Hay un anuncio en la emisora Intereconomía en el que se repasa cuál es la cualificación profesional de los políticos españoles. Viene a decir (cito de memoria) que aproximadamente un 30% de los diputados nacionales no tienen estudios universitarios y más del 50% de los diputados autonómicos están en la misma situación. Admitiendo que los estudios no son garantía de nada, creo que para el ejercicio de la política sí deberían ser exigidos. Dado que los políticos legislan, tendrán que tener al menos conocimiento de Derecho. A pesar de este pobre bagaje intelectual, se dice que los políticos son élites. ¿Pepiño? ¿Montilla? Menudas élites.
Me ha parecido excelente este artículo de Daniel Martín en Estrella Digital:
Para una mente ingenua, la clase política se presenta como un grupo de personas cultivadas, capaces, desprendidas, honradas e independientes que renuncian a una vida más provechosa por mor del bien común. Para un espíritu más avezado, ésa es tan sólo una idea que hace aún más triste la realidad. Ya ni en sueños podemos esperar que nos gobiernen los mejores. Pero uno, siempre utópico, espera que por lo menos nos dejen de gobernar los más ignorantes, incapaces, egoístas, deshonestos o dependientes de partidos o multinacionales.

════════

__Enunciado A__
Resume en menos palabras el párrafo del texto que comienza con "Hay un anuncio en la emisora", conservando sus datos principales.
__Enunciado B__
Transcribe del texto el fragmento que empieza en "Me ha parecido" y sigue hasta "partidos o multinacionales.".

__Sección de datos__
════════

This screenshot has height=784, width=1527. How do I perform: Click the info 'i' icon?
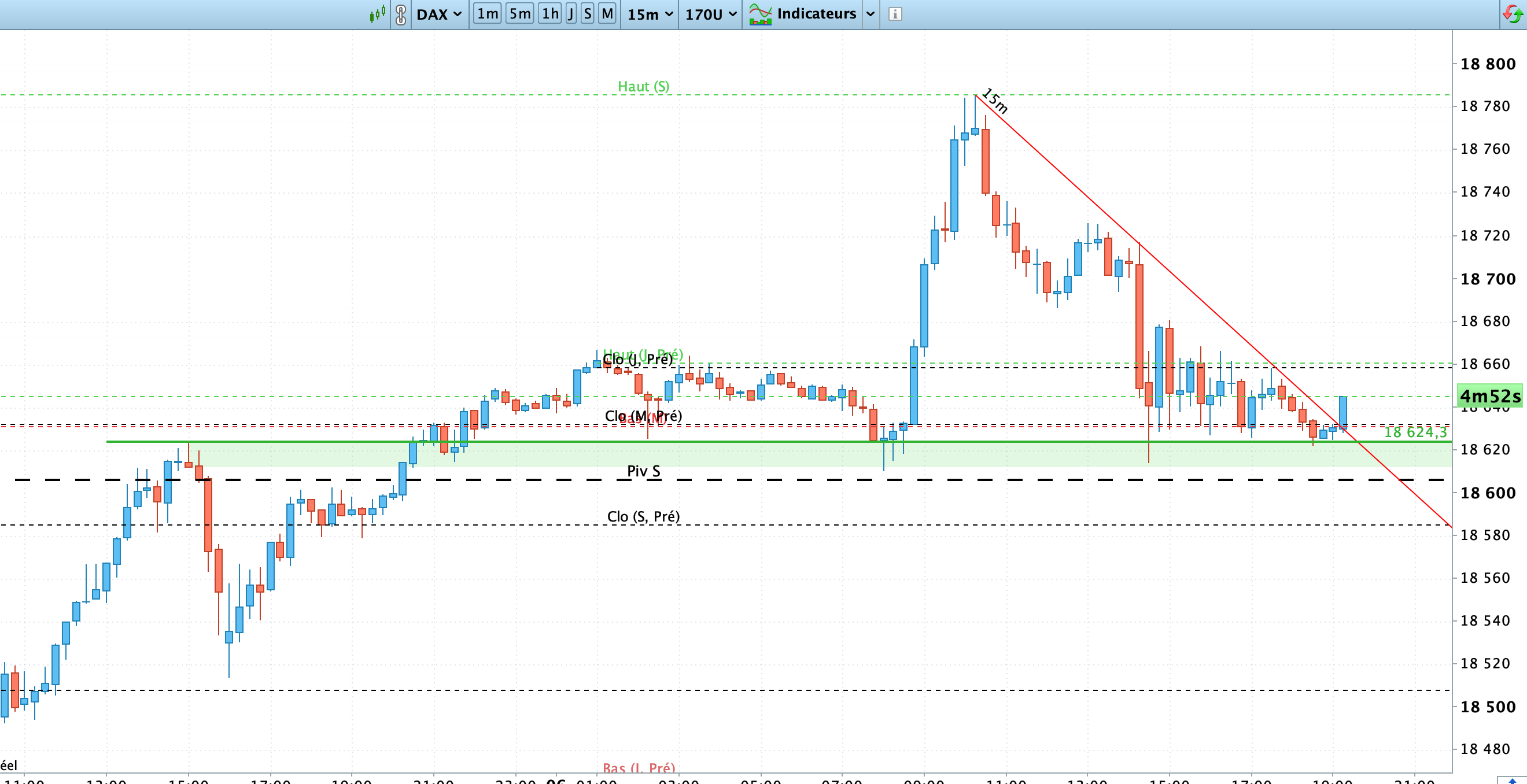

════════

__Respuesta A__
Según un anuncio de la emisora Intereconomía, citado de memoria, cerca del 30% de los diputados nacionales y más del 50% de los autonómicos no tienen estudios universitarios. Aunque los estudios no garantizan nada, en el texto se defiende que deberían exigirse para ejercer la política, ya que quien legisla debe conocer al menos el Derecho. Pese a esa escasa formación, se dice que los políticos son élites, idea que el texto ridiculiza con los ejemplos de Pepiño y Montilla.

__Respuesta B__
Me ha parecido excelente este artículo de Daniel Martín en Estrella Digital:
Para una mente ingenua, la clase política se presenta como un grupo de personas cultivadas, capaces, desprendidas, honradas e independientes que renuncian a una vida más provechosa por mor del bien común. Para un espíritu más avezado, ésa es tan sólo una idea que hace aún más triste la realidad. Ya ni en sueños podemos esperar que nos gobiernen los mejores. Pero uno, siempre utópico, espera que por lo menos nos dejen de gobernar los más ignorantes, incapaces, egoístas, deshonestos o dependientes de partidos o multinacionales.